KING: So that was a good relationship.
PRESLEY: That was an amazing relationship, yes.
KING: Why did it end?
PRESLEY: Difficult when you're a man and you're with a woman who has the money, the fame, the whole thing where they can be beautiful souls, that have amazing talent yet they get pummeled by my image, they become Mr. Presley, they become negated, somehow, and that creates a certain amount of resentment and then that creates, you know, disputes.
And it wasn't that -- I mean, when I met Danny I knew this is going to be the father of my children, so...
KING: You did?
PRESLEY: Yes, I mean - I knew that he was going to be someone I would always be OK with being connected to for my whole life.

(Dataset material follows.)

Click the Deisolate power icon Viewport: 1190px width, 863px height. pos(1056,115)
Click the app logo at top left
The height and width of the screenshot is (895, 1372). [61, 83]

KING: What did he do for a living?
PRESLEY: He was a bass player, a musician. But he was a great musician and he -- he became sort of like, whoa -- once he married me and all this attention got on that he was like, you know, he couldn't help but feel a bit pummeled over and even now -- I mean, know he wrote with me on my record and I gave him all this credit because I wanted him to have it because he was so much part of my development as an artist that he doesn't want to come out. You know? He -- people are trying to interview him and he won't -- he doesn't want to do any of that.
KING: He never liked being Mr. Presley?
PRESLEY: No. Which I understood. Yes.
KING: That's great that you're still close though. How long were you married?
PRESLEY: Six, seven years. We were together for like 10, actually. Eight on and off. You know, it was that type thing.
KING: We'll be right back with Lisa Marie Presley on this edition of LARRY KING LIVE. Don't go away.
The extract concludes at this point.